-- TEXT EXTRACT start --

Some disclosed example apparatus include a data interface to receive data from a panelist database and a user account database and merge the data into a combined panelist-user data set. Some disclosed example apparatus include a demographic data correction module to analyze and adjust the panelist-user data set to correct user demographic data in the panelist-user data set, the user demographic data correlated with media exposure data to provide audience measurement information. In some disclosed example apparatus, the demographic data correction module includes a measurement module to measure the panelist-user data set to determine a probability distribution of user age in the data set according to a first model. In some disclosed example apparatus, the demographic data correction module includes a comparator to compare the probability distribution of user age to a threshold. In some disclosed example apparatus, the demographic data correction module includes a distributor to adjust, based on the comparison of the probability distribution of user age to the threshold, the probability distribution to an adjusted probability distribution by replacing the probability distribution with a degenerate distribution. In some disclosed example apparatus, the demographic data correction module includes an output to generate audience measurement information based on the panelist-user data set and at least one of the probability distribution or the adjusted probability distribution.

-- TEXT EXTRACT end --
-- DATA BLOCK start --

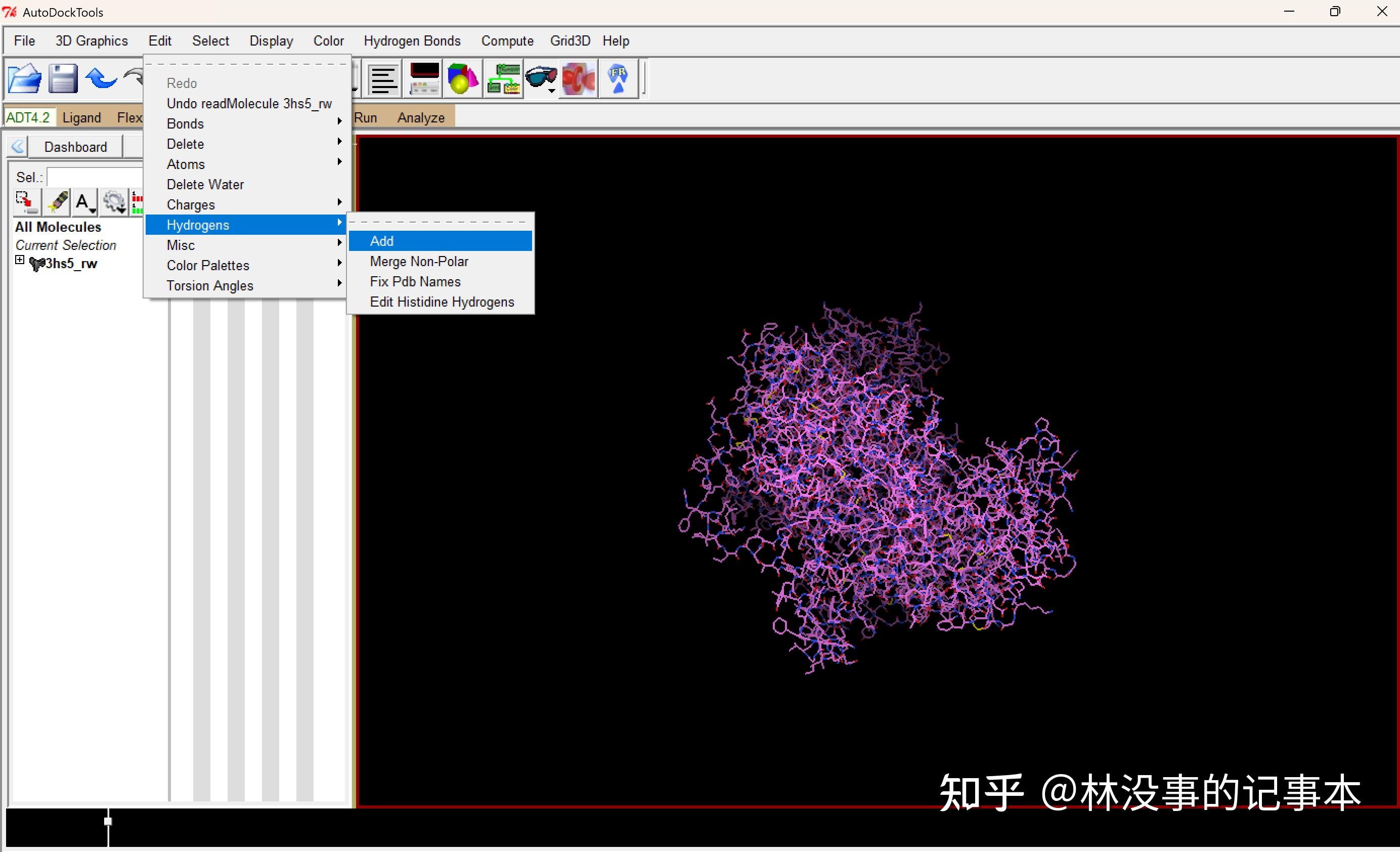
Task: Click the text lines toolbar icon
Action: pos(383,78)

-- DATA BLOCK end --

SET TASKS =>
**a.** Name each component that the audience measurement text says the demographic data correction module includes.
**b.** Extend the audience measurement text with a few sentences that pick up after its final sentence.
The data shown here is separate material from the audience measurement text.

OUTPUTS BY TASK =>
**a.**
- Measurement module
- Comparator
- Distributor
- Output

**b.**
Some disclosed example computer-readable media include instructions that, when executed, cause a machine to receive a data set including media exposure data and associated data from at least one of a panelist database and a user account database. Some disclosed example computer-readable media include instructions that, when executed, cause a machine to measure the data set to determine a probability distribution of user age in the data set according to a first model. Some disclosed example computer-readable media include instructions that, when executed, cause a machine to compare the probability distribution of user age to a threshold. Some disclosed example computer-readable media include instructions that, when executed, cause a machine to adjust, based on the comparison of the probability distribution of user age to the threshold, the probability distribution to an adjusted probability distribution by replacing the probability distribution with a degenerate distribution. Some disclosed example computer-readable media include instructions that, when executed, cause a machine to generate audience measurement information based on the data set and at least one of the probability distribution or the adjusted probability distribution.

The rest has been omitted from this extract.